### [TEXTE PRÉSENTÉ]
|---|
Jour 5 : Bienvenues les retrouvailles

Retourner à Florence pour prendre le train pour Venise fut assez simple. Trenitalia a des trajets toutes les demi-heures. Je me suis joint à un groupe de hippies étudiants qui s’en allait en ville faire la fête. Je l’ai rencontré à ma sortie du café Internet. Des gens sympathiques et extravertis.

Sitôt débarqué du train à Venise, je me faufile dans la pochette d’une valise d’un voyageur, sur laquelle était apposée une étiquette du Celebrity Silhouette. Enfin, je vais retrouver Lynie et Pietro.

Le port à grands navires est situé loin des attraits de la ville entourée d’eau. J’arrive à bord du navire un peu secoué – c’est que ces bagagistes ont le don de ne pas faire attention au contenu des valises –, mais heureux tout de même d’être parvenu à me glisser à bord sans qu’un méchant chien ne vienne m’arracher quelque organe. J’essaie de m’extirper de la cabine des voyageurs – la 1128. Comment vais-je maintenant m’y prendre pour retrouver mes maîtres dans cet immense navire de 2 886 passagers? Surtout que s’y retrouver demande un sens de l’orientation hors de l’ordinaire, ce que je n’ai pas. Je laisse donc la stratégie de côté pour me fier à mon instinct et au destin. Je marche le long du corridor jusqu’à un ascenseur central. Ici, tout est beau. Les couleurs du décor me font penser aux toiles que Lynie peint de temps en temps. Les tableaux accrochés aux murs sont modernes, les sculptures aussi.

OLYMPUS DIGITAL CAMERAJe décide de me rendre à l’étage des restaurants. À l’entrée d’un de ceux-ci, je perçois une femme aux allures plutôt élégantes accompagnée d’un homme à la carrure imposante et à la chevelure blanche, mais épaisse. Mon attrait pour ce couple m’incite à les suivre. Je m’assois à leurs pieds. Je les baptise « Cendrillon et son grand prince ». Il y a beaucoup de monde dans cette salle à manger. Les serveurs, habillés de noir et de blanc, ont fière allure. Aucun Québécois à l’horizon. J’observe et j’essaie de repérer ces passagers si chers à mes yeux. Même si je ne crois pas m’être trompé sur leur destination, je ne suis pas certain que cette croisière de 13 jours en mer Adriatique soit pour moi de tout repos. C’est que j’ai le mal de mer facile. Même si ce n’est pas la première fois que je vogue sur les flots, je ne m’habitue jamais aux vagues d’une ardeur inhabituelle.
|---|
### [DONNÉES DE L'EXERCICE]
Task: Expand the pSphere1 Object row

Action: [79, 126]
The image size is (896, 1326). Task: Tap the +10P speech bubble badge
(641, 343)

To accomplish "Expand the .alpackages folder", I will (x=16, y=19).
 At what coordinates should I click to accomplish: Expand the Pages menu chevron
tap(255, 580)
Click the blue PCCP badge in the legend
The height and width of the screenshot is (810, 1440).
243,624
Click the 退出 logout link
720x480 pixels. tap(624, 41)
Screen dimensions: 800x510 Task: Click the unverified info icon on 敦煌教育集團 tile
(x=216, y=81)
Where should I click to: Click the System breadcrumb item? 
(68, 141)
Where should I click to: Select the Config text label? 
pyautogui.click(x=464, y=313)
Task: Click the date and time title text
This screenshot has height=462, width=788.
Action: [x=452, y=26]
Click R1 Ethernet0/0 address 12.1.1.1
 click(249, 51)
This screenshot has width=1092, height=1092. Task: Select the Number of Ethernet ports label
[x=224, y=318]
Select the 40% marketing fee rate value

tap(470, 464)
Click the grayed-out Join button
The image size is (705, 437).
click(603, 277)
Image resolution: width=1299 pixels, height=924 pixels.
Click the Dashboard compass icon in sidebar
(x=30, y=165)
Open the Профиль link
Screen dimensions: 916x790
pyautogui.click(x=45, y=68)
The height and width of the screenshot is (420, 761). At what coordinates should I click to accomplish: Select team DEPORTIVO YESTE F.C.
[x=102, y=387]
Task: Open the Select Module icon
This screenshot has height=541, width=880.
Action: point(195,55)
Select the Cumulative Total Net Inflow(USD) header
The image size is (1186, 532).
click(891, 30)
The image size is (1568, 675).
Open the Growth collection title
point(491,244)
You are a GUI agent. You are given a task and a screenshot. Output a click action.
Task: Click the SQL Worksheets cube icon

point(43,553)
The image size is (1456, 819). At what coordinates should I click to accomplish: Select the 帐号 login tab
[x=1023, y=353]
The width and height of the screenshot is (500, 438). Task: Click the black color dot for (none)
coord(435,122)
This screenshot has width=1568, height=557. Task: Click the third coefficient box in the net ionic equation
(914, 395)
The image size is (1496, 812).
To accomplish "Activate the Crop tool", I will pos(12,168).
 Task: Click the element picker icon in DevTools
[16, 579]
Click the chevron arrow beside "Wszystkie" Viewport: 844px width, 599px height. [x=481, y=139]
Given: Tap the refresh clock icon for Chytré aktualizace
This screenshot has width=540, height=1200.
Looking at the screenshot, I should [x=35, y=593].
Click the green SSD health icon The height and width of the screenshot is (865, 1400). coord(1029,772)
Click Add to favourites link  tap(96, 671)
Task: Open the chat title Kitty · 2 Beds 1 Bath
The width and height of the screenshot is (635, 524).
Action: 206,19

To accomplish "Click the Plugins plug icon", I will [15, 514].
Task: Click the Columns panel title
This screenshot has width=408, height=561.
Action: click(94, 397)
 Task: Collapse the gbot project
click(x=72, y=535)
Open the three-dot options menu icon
|---|
### [TRAVAIL À FAIRE]
a - Relevez tous les nombres écrits en chiffres dans le récit de voyage.
b - Recopiez à l'identique les lignes des données, en commençant à la première d'entre elles et en terminant à celle qui contient « click(249, 51) ».

### [RÉPONSES COMMENTÉES]
a - 5, 1128, 2 886, 13

b -
Task: Expand the pSphere1 Object row

Action: [79, 126]
The image size is (896, 1326). Task: Tap the +10P speech bubble badge
(641, 343)

To accomplish "Expand the .alpackages folder", I will (x=16, y=19).
 At what coordinates should I click to accomplish: Expand the Pages menu chevron
tap(255, 580)
Click the blue PCCP badge in the legend
The height and width of the screenshot is (810, 1440).
243,624
Click the 退出 logout link
720x480 pixels. tap(624, 41)
Screen dimensions: 800x510 Task: Click the unverified info icon on 敦煌教育集團 tile
(x=216, y=81)
Where should I click to: Click the System breadcrumb item? 
(68, 141)
Where should I click to: Select the Config text label? 
pyautogui.click(x=464, y=313)
Task: Click the date and time title text
This screenshot has height=462, width=788.
Action: [x=452, y=26]
Click R1 Ethernet0/0 address 12.1.1.1
 click(249, 51)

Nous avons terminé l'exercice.